== Source passage ==
# Secure symmetric encryption algorithm for any-size base62 data

I am searching for a secure algorithm to encrypt base62 (or any other base) data for ids in urls.

It should feature:

• No blocksize etc, limiting the length of the message to a factor of n
• If you have the decryted and the encrypted message you should not be able to guess the key
• An avalanche effect
• Any size of charset, not only 256 like in AES, DES etc.
• High performance on modern CPUs

This is not required:

• Streaming, it is only for small data

Is this possible?

• I have a few ciphers like that, BUT they each have a very specific block size (35, 40, 42, 48 bits) and have i/o in 5 or 6-bit character sets, their purpose to be a secure permutation for URL generation from a counter Commented Nov 16, 2014 at 11:23
• Pastebin uses 8 base62 characters for his IDs. Does Pastebin uses random IDs which are also stored in the database?

== Given instruction 1 ==
Please copy the entries from the line containing "Click the zoom" through the last line of the entries, keeping every line unchanged.
The post on base62 encryption and the entries come from different sources.

[Element lookup entries]
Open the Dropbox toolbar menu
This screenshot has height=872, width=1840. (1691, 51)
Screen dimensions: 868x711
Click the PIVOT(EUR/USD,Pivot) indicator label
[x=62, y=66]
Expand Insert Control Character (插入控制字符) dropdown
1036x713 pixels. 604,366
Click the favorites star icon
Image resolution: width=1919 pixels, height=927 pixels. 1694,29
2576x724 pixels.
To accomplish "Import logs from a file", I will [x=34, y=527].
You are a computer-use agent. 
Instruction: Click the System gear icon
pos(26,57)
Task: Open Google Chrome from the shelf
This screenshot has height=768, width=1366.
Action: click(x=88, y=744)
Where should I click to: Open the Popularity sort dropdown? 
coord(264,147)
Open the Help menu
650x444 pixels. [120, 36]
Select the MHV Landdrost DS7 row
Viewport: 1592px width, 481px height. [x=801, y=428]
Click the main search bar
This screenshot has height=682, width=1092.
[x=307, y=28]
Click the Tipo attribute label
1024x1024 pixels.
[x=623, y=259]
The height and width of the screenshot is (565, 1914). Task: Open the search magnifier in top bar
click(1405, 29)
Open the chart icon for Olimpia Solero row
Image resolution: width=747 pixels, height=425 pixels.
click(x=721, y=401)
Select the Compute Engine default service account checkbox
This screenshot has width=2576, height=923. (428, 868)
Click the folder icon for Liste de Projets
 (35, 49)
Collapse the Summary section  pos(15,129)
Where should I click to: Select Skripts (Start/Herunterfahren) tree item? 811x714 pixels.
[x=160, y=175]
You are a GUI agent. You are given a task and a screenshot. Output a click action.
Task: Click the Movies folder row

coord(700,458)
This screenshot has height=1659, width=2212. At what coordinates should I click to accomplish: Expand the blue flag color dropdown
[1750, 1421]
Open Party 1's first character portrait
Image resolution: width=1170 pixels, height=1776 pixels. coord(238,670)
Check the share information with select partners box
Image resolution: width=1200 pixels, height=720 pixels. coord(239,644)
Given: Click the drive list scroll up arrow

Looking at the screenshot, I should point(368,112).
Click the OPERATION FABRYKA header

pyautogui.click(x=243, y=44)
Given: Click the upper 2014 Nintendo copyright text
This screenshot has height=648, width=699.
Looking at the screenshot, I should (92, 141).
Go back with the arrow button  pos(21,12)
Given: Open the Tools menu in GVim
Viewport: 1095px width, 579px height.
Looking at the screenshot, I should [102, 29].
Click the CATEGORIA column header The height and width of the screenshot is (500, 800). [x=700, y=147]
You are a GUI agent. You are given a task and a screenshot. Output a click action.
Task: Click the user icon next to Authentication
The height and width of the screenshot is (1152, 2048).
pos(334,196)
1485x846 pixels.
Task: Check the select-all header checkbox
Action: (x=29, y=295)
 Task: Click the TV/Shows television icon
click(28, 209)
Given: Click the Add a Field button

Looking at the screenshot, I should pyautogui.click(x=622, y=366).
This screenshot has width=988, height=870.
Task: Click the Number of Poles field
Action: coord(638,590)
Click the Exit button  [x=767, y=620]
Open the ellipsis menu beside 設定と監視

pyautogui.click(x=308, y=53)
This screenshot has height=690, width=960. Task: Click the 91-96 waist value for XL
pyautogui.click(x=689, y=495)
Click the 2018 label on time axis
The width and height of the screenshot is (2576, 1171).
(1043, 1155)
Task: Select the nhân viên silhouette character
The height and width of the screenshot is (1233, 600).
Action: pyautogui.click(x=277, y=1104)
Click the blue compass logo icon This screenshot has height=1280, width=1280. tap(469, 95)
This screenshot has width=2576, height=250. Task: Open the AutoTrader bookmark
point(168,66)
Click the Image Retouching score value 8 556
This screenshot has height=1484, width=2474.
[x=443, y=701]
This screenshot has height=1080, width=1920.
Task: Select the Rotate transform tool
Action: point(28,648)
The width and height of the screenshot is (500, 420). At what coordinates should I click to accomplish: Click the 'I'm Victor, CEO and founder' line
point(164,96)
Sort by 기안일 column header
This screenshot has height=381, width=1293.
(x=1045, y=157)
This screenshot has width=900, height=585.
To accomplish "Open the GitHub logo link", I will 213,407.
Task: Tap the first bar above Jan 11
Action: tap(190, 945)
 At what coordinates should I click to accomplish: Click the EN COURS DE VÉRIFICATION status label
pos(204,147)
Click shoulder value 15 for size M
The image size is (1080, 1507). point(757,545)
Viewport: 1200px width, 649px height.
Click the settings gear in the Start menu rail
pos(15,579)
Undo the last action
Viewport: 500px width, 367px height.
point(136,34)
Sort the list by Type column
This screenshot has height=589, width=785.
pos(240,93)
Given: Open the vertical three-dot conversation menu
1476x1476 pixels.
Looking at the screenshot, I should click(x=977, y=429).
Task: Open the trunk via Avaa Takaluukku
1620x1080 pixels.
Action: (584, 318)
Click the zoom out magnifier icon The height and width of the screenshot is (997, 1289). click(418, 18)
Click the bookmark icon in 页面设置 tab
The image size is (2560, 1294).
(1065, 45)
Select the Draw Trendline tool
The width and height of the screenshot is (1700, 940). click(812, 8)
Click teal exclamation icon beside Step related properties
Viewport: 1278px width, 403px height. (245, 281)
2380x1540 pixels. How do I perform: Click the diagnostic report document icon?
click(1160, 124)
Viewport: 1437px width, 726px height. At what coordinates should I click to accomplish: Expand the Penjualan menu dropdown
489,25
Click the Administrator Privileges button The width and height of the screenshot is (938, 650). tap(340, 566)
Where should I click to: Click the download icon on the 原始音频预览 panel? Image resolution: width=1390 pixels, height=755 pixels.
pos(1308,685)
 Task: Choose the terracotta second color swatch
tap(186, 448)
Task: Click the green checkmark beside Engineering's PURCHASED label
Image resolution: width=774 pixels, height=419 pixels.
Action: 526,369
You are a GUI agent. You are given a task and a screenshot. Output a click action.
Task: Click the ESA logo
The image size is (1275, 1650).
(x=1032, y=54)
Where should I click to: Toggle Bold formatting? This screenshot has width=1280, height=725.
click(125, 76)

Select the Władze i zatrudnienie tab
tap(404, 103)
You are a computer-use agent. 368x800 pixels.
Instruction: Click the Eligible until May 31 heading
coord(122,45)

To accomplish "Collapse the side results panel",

== Given instruction 2 ==
Write a continuation of the post on base62 encryption, starting after its final sentence.

== Exercise result 1 ==
Click the zoom out magnifier icon The height and width of the screenshot is (997, 1289). click(418, 18)
Click the bookmark icon in 页面设置 tab
The image size is (2560, 1294).
(1065, 45)
Select the Draw Trendline tool
The width and height of the screenshot is (1700, 940). click(812, 8)
Click teal exclamation icon beside Step related properties
Viewport: 1278px width, 403px height. (245, 281)
2380x1540 pixels. How do I perform: Click the diagnostic report document icon?
click(1160, 124)
Viewport: 1437px width, 726px height. At what coordinates should I click to accomplish: Expand the Penjualan menu dropdown
489,25
Click the Administrator Privileges button The width and height of the screenshot is (938, 650). tap(340, 566)
Where should I click to: Click the download icon on the 原始音频预览 panel? Image resolution: width=1390 pixels, height=755 pixels.
pos(1308,685)
 Task: Choose the terracotta second color swatch
tap(186, 448)
Task: Click the green checkmark beside Engineering's PURCHASED label
Image resolution: width=774 pixels, height=419 pixels.
Action: 526,369
You are a GUI agent. You are given a task and a screenshot. Output a click action.
Task: Click the ESA logo
The image size is (1275, 1650).
(x=1032, y=54)
Where should I click to: Toggle Bold formatting? This screenshot has width=1280, height=725.
click(125, 76)

Select the Władze i zatrudnienie tab
tap(404, 103)
You are a computer-use agent. 368x800 pixels.
Instruction: Click the Eligible until May 31 heading
coord(122,45)

To accomplish "Collapse the side results panel",

== Exercise result 2 ==
– user18296
Commented Nov 16, 2014 at 11:32
• are you looking for format preserving encryption ? Commented Nov 16, 2014 at 14:52
• they probably do not store the counter used to generate it, it is not a necessity. i do not know the precise method that pastebin and imgur use, or if it is cryptographically secure Commented Nov 17, 2014 at 2:49
• So, important question: is it required that the result remains the same size or is the ciphertext allowed to be larger than the encoded URL? Commented Jun 6, 2015 at 14:38

If you define your encryption to be $C=E_{62}(E_k(D_{62}(P)))$ and your decryption to be $P=E_{62}(D_k(D_{62}({C})))$ where $P$ is your encoded URL then you've brought back your problem to finding an encryption function for $l$ bits, where $l$ is the size of $D_{62}(P)$. After that you can "just" look for a Format Preserving Encryption primitive for those $l$ bits. If the encrypted URL is allowed to be larger than the unencrypted URL then you could use CTR mode with a nonce of 8 random bytes.

• An 8-byte random nonce has a birthday bound of only $2^{32}$, which doesn't offer a lot of margin unless encrypting very few items. I would be more comfortable with either a counter value or a 128-bit nonce.
– otus
Commented Jul 7, 2015 at 11:37
• Also, would you mind defining your operators?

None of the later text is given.